I agree the energy usage are the same for SuperSwappers and SuperChargers. But you can't support 2 million cars via either 100 SuperChargers or 100 SuperSwappers. The scale is way-way off.
2 million cars charging 15 times per year == 30 million charges. Let's say 40% is during the week, and 60% during weekend (Elon thinks it's much more that that in the weekend), but let's just say 30% during Friday and 30% during Sunday.
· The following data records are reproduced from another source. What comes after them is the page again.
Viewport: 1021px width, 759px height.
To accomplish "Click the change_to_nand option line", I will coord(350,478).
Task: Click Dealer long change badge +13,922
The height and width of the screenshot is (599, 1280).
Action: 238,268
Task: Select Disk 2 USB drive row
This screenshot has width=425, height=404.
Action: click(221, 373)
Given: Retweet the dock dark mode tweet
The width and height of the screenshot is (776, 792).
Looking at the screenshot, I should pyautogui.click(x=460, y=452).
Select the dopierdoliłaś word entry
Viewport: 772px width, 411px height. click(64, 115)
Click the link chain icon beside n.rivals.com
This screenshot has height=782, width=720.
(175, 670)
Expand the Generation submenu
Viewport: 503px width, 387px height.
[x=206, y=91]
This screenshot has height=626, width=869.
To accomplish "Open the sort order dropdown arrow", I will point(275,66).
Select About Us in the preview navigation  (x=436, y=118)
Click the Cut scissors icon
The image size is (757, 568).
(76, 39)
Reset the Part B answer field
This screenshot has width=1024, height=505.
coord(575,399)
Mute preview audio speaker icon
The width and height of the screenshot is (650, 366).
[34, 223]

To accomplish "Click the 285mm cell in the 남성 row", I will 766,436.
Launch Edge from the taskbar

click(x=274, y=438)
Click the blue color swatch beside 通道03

That means on Sunday there will be 30% of 30million / 52 weeks / 100 locations == 1730 swaps/charges per location on Sundays. Let's ignore where you're going to get 70 MWh of power from for a second and just look at car throughput:
The largest layout I've heard of is 10 chargers at 1 location. That means over a 12 hour period, every car can park/connect/charge/disconnect/leave only for a 4 minute cycle. That's not enough. You need 5 times that capacity just for absolute minimum usage. Even that further assumes a perfectly even distribution of all cars over the 100 locations, with perfectly spaced arrival times.
Similarly, with a swapper, it would need to do it's thing in 24 seconds - which includes car arrival and departure time, payment time etc. And again, assumes perfectly even distribution, with perfectly evenly spaced arrival times.
100 locations for either Supercharging or SuperSwapping is off by 2 orders of magnitude.
Next, why would Tesla charge $4b dollars for access to a network, but then only spend $30m to build a vastly undersized network?
Next-to-last, Tesla committed to 200 locations already, so why are we even talking about 100?
Lastly, Elon told us already he wants to make the system solar positive by itself, which is doable with 12'000 locations (keep in mind this is worldwide), at a cost of $3.6b from $4b of revenue. There's no problem with the SuperCharger financials with a 166 vehicles per SuperCharger location ratio.
So now if you want to go and say, take some of these 12k 10-charger SuperCharger locations and change them to SuperSwappers instead, then sure, go ahead (and figure out where you're going to put the Solar Panels if you take those SuperCharger parking spots away). But 100 locations, whether it has 100 swappers or 1000 chargers, simply cannot service 2 million vehicles.
None of these numbers make any sense.
A swapper that does 144 swaps in a 12 hour period ( 5 minutes = 12 per hour ) needs to have some combination of chargers or batteries that allows for 144 over a 12 hour period. 144 batteries would work but 8 batteries and 8 superchargers does the trick - but both are expensive and add massively to the cost of your swapper. Also note that the continuous throughput of the 5 minute swapper can be matched by 8 supercharger stalls ( 120kWh recharging an 85kWh battery ). 8 supercharger stalls means you are paying for 8 parking spots instead of 8 extra batteries and the swapper.
Secondly 15 charges per year is 4000-6000 miles worth of driving. That means that the average car charges at the supercharger or swaps for 33%-50% of the miles driven. That is just unreasonable.
Lastly, Tesla will not have 2 million cars on the road any time before 2025. By 2025 I expect new Teslas to have more than 250 miles of range and nobody will worry about swapping or supercharging.